● Texte:
La Convention de la Baie-James et du Nord québécois

La Convention de la Baie-James et du Nord québécois (CBJNQ) a été ratifiée le 11 novembre 1975 par le gouvernement du Québec, le gouvernement du Canada, Hydro-Québec, le Grand Conseil des Cris du Québec et l’Association des Inuits du Nord du Québec. Décrite par plusieurs comme le « premier traité moderne », la CBJNQ a créé un nouveau cadre de référence juridique – et éventuellement constitutionnel – en matière d’autonomie politique, de gestion des terres, de protection du mode de vie cri traditionnel ainsi que de relations entre Québec et les Autochtones de la Baie-James et du Nord du Québec, entre autres choses. Sur les bases de cette convention, la Nation crie a conclu plus de 80 ententes subséquentes définissant son autonomie gouvernementale au sein de ses communautés et de son territoire.

[Items d’un jeu de données]

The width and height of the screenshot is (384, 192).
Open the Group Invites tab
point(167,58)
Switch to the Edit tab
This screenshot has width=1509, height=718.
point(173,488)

● Consigne 1: Imprimez le passage du texte sur la Convention de la Baie-James qui va de « La Convention de la Baie-James et du Nord québécois (CBJNQ) » à « de son territoire. ».
● Consigne 2: D’après le texte sur la Convention de la Baie-James, les affirmations suivantes sont-elles exactes ? (a) La Convention a été ratifiée en 1975. (b) La Nation crie a conclu moins de 50 ententes subséquentes. (c) La Convention a établi un cadre touchant la gestion des terres. Répondez par oui ou non en citant les mots décisifs du texte.
● Consigne 3: Poursuivez le texte sur la Convention de la Baie-James après sa dernière phrase.
Ces items proviennent d’une source distincte.

● Résultat final 1:
La Convention de la Baie-James et du Nord québécois (CBJNQ) a été ratifiée le 11 novembre 1975 par le gouvernement du Québec, le gouvernement du Canada, Hydro-Québec, le Grand Conseil des Cris du Québec et l’Association des Inuits du Nord du Québec. Décrite par plusieurs comme le « premier traité moderne », la CBJNQ a créé un nouveau cadre de référence juridique – et éventuellement constitutionnel – en matière d’autonomie politique, de gestion des terres, de protection du mode de vie cri traditionnel ainsi que de relations entre Québec et les Autochtones de la Baie-James et du Nord du Québec, entre autres choses. Sur les bases de cette convention, la Nation crie a conclu plus de 80 ententes subséquentes définissant son autonomie gouvernementale au sein de ses communautés et de son territoire.

● Résultat final 2:
(a) Oui : « a été ratifiée le 11 novembre 1975 ».
(b) Non : « la Nation crie a conclu plus de 80 ententes subséquentes ».
(c) Oui : « en matière d’autonomie politique, de gestion des terres ».

● Résultat final 3:
La Paix des Braves

En vertu de cette entente signée le 7 février 2002, tout développement réalisé sur les terres cries ancestrales nécessiterait désormais le consentement explicite et l’engagement direct de la Nation crie. Ainsi, les Cris ne seraient plus simplement des spectateurs du potentiel incroyable de leurs terres, mais plutôt les acteurs principaux de leur développement et les bénéficiaires directs des nouvelles opportunités. La Paix des Braves a non seulement permis d’établir une nouvelle relation entre les Cris et le gouvernement du Québec, mais a également ouvert la voie à un véritable partenariat de gouvernance et de développement à Eeyou Istchee, qui permet aujourd’hui aux familles et aux collectivités locales d’en retirer les fruits, conformément à la vision de la Nation crie.

La Grande Alliance

Le concept de La Grande Alliance a été abordé lors de plusieurs rencontres du Grand Conseil des Cris au fil des ans, de sorte qu’il constitue aujourd’hui un point permanent de l’ordre du jour de chaque séance. Les extraits présentés ci-dessous illustrent que le programme fait l’objet de discussions depuis déjà quelques années. Veuillez noter que les sommaires suivants sont traduits du Cri. Les enregistrements originaux sont accessibles en cliquant sur les liens.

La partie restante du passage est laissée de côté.